_Task list_:
(1) Answer these about the passage on pharmacy bill co-sponsors:
(a) How many House co-sponsors does the act have as of today?
(b) What are the House and Senate bill numbers for the act?
(c) What do the numbers 218 and 50 represent?
(2) Rename "pharmacists" as "pharmacy advocates" in the passage on pharmacy bill co-sponsors. Write out the text, beginning at the words "AS OF TODAY" and stopping after "House and Senate.".
(3) Please turn the paragraph beginning "AS OF TODAY" in the passage on pharmacy bill co-sponsors into a short list that keeps its main facts.
(Excerpted passage Opens)
AS OF TODAY there are 185 co-sponsors in the House of Representatives and 28 in the Senate for the Pharmacy and Medically Underserved Areas Enhancement Act (H.R. 592 and S.314, respectively). As impressive as these accomplishments are, we are asking pharmacists working at the state and local levels to substantially increase their efforts in August to help increase the co-sponsors to at least 218 in the House and 50 in the Senate. The numbers 218 and 50 represent support by at least half of the House and Senate, respectively, and send a strong signal to congressional leadership that these are serious bills that demand action by committees and ultimately on the floors of both the House and Senate.
(Excerpted passage Closes)
(Extracted data Opens)
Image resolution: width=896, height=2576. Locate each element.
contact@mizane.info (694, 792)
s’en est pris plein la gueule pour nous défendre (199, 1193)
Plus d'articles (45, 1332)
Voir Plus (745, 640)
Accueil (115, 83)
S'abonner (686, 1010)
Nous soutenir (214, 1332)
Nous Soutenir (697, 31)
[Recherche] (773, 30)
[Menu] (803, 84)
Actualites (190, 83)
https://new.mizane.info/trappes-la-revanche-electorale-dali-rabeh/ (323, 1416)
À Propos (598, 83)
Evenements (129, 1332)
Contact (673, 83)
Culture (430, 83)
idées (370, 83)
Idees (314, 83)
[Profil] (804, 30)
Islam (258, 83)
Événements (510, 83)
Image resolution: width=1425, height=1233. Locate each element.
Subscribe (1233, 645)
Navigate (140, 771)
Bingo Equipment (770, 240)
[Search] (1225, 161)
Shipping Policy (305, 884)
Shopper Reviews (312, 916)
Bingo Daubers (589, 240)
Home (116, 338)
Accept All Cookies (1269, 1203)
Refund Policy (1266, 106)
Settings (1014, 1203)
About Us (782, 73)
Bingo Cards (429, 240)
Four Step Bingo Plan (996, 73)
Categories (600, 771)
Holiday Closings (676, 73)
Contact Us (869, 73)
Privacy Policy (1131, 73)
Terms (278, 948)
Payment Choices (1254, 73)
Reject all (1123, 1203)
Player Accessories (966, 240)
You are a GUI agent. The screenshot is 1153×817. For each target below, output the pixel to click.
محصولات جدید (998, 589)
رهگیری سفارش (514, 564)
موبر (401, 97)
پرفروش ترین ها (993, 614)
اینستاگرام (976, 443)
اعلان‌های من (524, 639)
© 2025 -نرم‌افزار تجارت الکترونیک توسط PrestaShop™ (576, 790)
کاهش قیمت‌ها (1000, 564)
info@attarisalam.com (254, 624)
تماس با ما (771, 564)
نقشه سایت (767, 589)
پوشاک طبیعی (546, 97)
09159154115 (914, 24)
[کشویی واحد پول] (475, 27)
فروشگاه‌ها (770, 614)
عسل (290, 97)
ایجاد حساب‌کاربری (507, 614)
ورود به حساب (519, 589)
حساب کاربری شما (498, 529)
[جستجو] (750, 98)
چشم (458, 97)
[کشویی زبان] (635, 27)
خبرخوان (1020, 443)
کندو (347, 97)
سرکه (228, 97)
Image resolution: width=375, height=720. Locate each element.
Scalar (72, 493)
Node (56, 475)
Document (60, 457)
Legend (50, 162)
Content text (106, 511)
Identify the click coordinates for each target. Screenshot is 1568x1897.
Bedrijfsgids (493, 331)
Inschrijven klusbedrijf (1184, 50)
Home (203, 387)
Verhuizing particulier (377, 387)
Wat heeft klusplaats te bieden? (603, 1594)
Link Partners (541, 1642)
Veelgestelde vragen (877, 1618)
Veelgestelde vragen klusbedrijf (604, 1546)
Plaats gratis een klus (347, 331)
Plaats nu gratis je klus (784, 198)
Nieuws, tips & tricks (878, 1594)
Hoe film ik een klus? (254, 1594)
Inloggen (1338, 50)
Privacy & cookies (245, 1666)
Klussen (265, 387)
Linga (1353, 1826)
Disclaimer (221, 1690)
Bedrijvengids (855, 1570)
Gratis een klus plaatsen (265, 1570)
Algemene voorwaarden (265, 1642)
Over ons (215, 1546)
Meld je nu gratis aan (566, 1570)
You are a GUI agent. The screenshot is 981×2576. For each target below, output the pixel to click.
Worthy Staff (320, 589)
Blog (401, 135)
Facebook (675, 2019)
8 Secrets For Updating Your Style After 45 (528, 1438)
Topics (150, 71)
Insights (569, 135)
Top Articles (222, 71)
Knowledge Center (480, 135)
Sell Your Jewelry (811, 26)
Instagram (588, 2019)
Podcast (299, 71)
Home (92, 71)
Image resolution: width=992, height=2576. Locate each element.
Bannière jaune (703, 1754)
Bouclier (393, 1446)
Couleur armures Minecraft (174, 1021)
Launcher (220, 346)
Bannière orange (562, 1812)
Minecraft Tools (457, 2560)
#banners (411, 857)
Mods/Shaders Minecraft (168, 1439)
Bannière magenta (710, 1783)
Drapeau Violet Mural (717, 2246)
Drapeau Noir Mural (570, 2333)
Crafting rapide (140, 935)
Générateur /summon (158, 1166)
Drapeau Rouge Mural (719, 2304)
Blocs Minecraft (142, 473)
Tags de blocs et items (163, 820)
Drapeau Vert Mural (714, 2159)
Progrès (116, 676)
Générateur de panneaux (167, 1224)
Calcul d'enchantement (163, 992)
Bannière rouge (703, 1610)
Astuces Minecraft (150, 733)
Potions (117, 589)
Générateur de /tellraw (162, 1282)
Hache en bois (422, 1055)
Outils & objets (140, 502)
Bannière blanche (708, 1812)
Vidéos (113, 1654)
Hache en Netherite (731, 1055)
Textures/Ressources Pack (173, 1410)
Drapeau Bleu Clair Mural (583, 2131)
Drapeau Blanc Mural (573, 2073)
(Extracted data Closes)
_Responses by item number_:
(1)
(a) 185.
(b) H.R. 592 in the House and S.314 in the Senate.
(c) Support by at least half of the House and Senate, respectively.

(2)
AS OF TODAY there are 185 co-sponsors in the House of Representatives and 28 in the Senate for the Pharmacy and Medically Underserved Areas Enhancement Act (H.R. 592 and S.314, respectively). As impressive as these accomplishments are, we are asking pharmacy advocates working at the state and local levels to substantially increase their efforts in August to help increase the co-sponsors to at least 218 in the House and 50 in the Senate. The numbers 218 and 50 represent support by at least half of the House and Senate, respectively, and send a strong signal to congressional leadership that these are serious bills that demand action by committees and ultimately on the floors of both the House and Senate.

(3)
- The Pharmacy and Medically Underserved Areas Enhancement Act (H.R. 592 and S.314) has 185 House co-sponsors and 28 Senate co-sponsors.
- Pharmacists at the state and local levels are asked to substantially increase their efforts in August.
- The goal is at least 218 co-sponsors in the House and 50 in the Senate.
- Those numbers equal at least half of each chamber and would signal to congressional leadership that the bills demand action by committees and on the floors of both the House and Senate.